An important point to remember is that the limit is on capacity, not output, which means that the maximum contribution wind could make to our total electricity consumption is much lower than the capacity limit, because of wind’s low load factor. If we got to 20% wind by capacity, it would only be contributing around 12% to our annual supplies. And if most of that were in remote locations, which is likely given the nature of the resource, the contribution to final consumption will be even lower, given that transmission and distribution losses will be higher than the current average of 15%.

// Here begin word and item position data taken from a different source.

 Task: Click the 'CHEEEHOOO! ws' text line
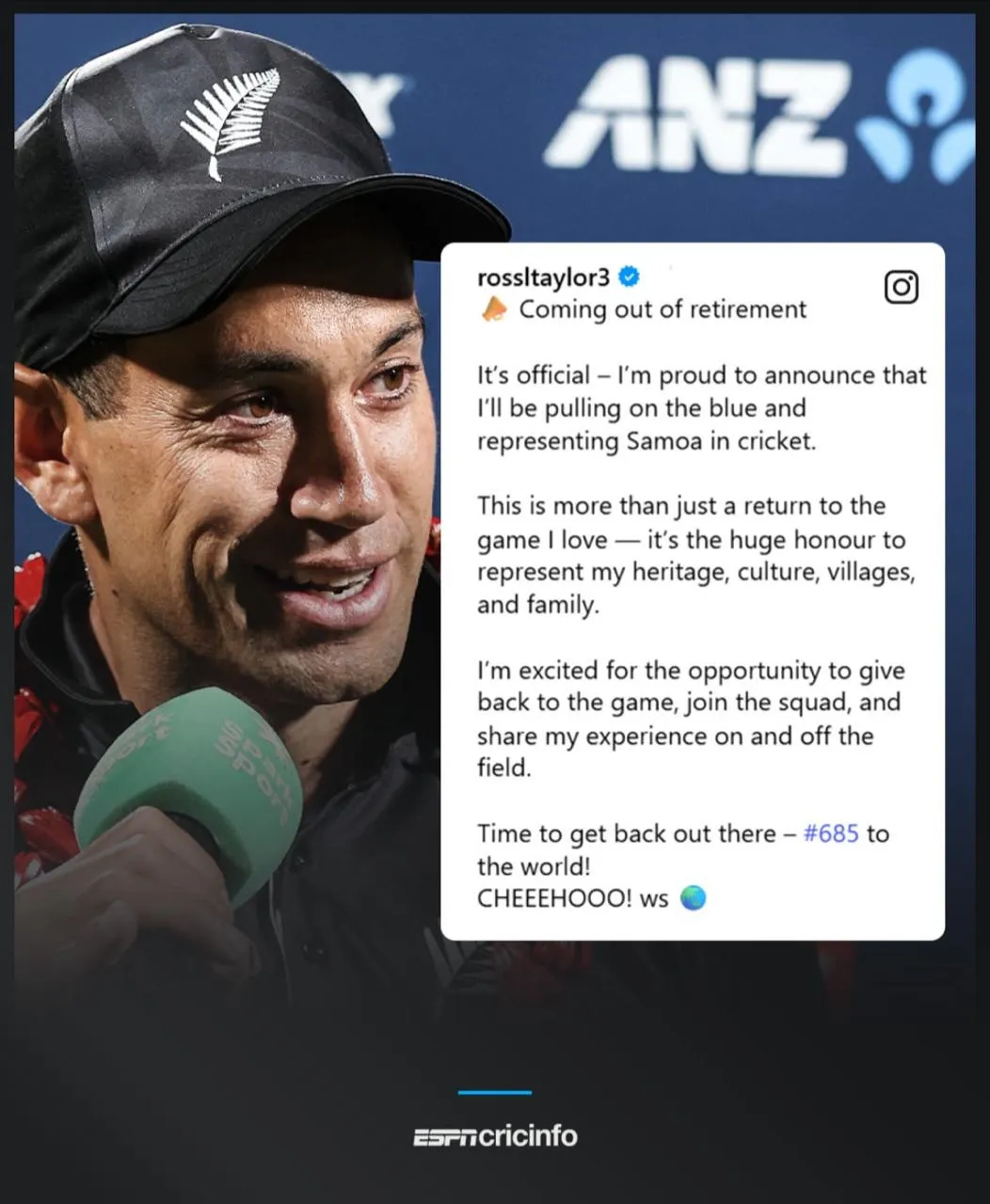(572, 898)
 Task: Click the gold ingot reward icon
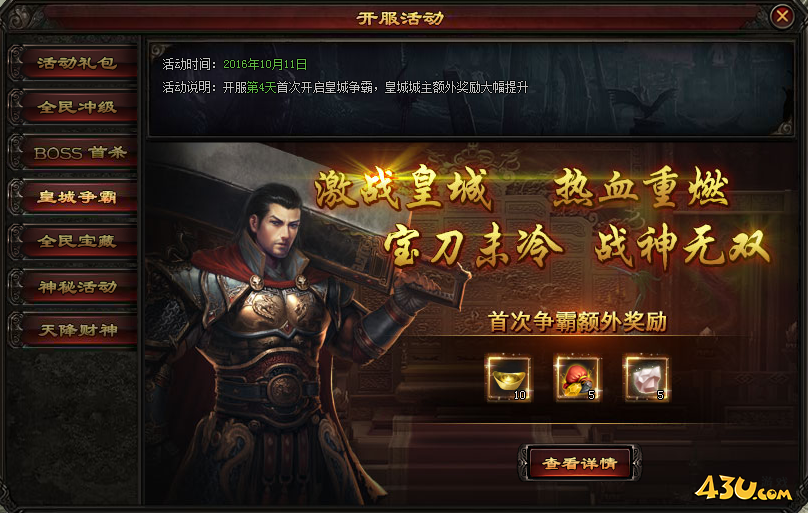click(x=509, y=379)
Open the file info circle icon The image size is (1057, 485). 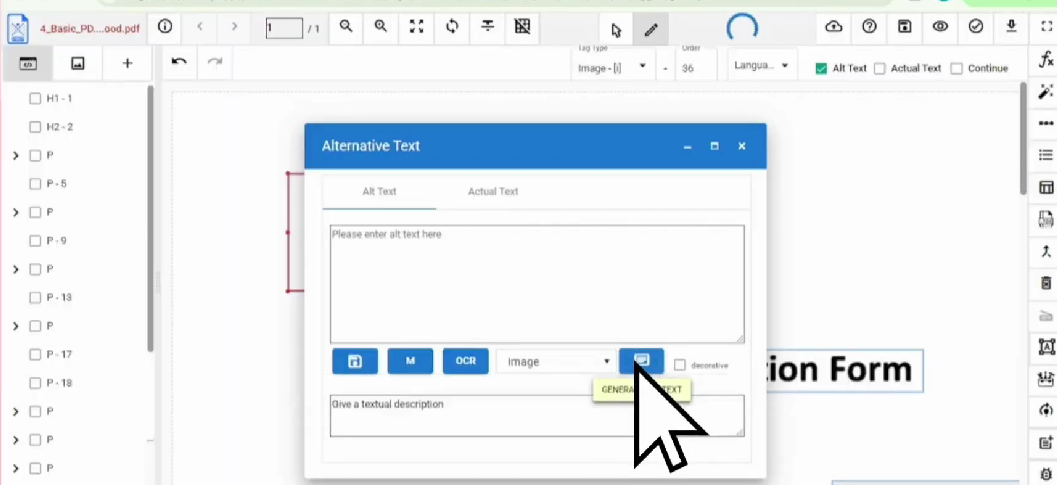pyautogui.click(x=165, y=27)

One thing to point out on the other side of the argument, however, is that in the short-term, wind is not that unpredictable. At a week out it is pretty uncertain, and a month or year ahead it is almost completely unpredictable. But at an hour or two forward, weather forecasting is sufficiently sophisticated nowadays to provide a pretty good indication of what is likely to be coming. It would be possible to manage the network to take this into account, but it would introduce additional infrastructure and management requirements, which are an additional cost.
Then again, there is probably a need to move to a more managed network anyway, if other things which people see as less controversially desirable than wind, such as distributed generation and demand management, are to take off. This is complicated stuff.
Wind is a much higher proportion of capacity in Germany than in the UK, so it is worth looking to Germany (and Spain and Denmark) for lessons about the significance of this issue. Eon Netz, who operate (some/all?) of the German network produce an annual report on the impact of wind power on the network, the most recent of which (2005) you can download from here.
There was some suggestion that wind was at least partially to blame for the power outage across a good part of the European network last November. This appears not to have been the case (at least directly), but it is clear that expanding wind capacity is increasing the complexity of managing the network.
Latest info on the UK’s growth prospects
‘Bruno P is right, JEM is wrong.’
Dead right.
Reading this blog has been like watching Jade Goody.
The “kWh per day” is a nice unit of power, because it connects to the way people’s bills are expressed, and it leads to quantities that are typically simple small numbers like 10 or 20 kWh/d. (For example, “my electricity usage is 4 kWh/d”.)
The average Brit consumes 120 kWh/d in total (including all forms of energy).
I’m writing a book on sustainable energy, available free on my website.
(Link)
If any other Jade Goodys with 30y of energy industry experience need educating about kW and kWh, this book might be a useful place to point them to.
David MacKay (Prof.)
I may be 5+ years too late, but I would like to point out to Bruno Prior that there never was a VRFB installed at Sorne Hill. There was no battery ever produced. What actually happened at Sorne Hill (now owned and operated by Bord Gais Energy) was – in 2007, there was a feasibility study published which examined the economics of installing a flow battery. While the economic case for the system was very compelling, the technology was not ready for deployment at that point in time.